The quick answer is because your x axis values (total_reads$Week) is an integer/number. This automatically sets the scale to be continuous and therefore you have spacing according to the distance on the scale (like any numeric scale). If you want to have the bars right next to one another and remove the white space, you'll need to set the x axis to a discrete variable when plotting. It's easiest to do this by mapping factor(Week) right in the aes() declaration.

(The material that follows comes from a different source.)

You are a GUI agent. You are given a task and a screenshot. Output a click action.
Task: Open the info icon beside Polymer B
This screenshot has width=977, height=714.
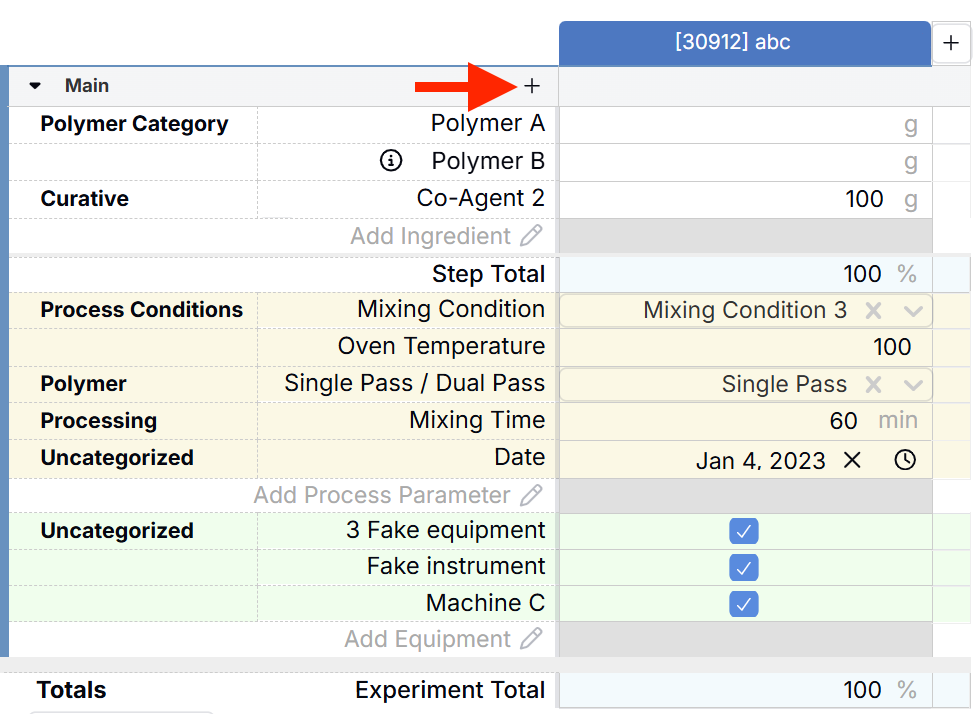coord(391,161)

Here's an example with that modification as well as some other suggestions described below:
total_reads <- data.frame(
Week=c(0,3,6,12,13),
Reads=c(100,110,100,129,135),
PEDIS=c(rep('PEDIS1', 3), rep('PEDIS2',2))
)
ggplot(total_reads, aes(x=factor(Week), y=Reads)) +
geom_col() +
facet_grid(~PEDIS, scales="free_x", space="free_x") +
theme_classic()
A few other notes on what you see changed here:
Use geom_col(), not geom_bar(). If you check out the documentation associated with the geom_bar() function, you can see it mentions that geom_bar() is used for showing counts of observations along a single axis, whereas if you want to show value, you should use geom_col(). You get the same effect with geom_col() as if you use geom_bar(stat="identity").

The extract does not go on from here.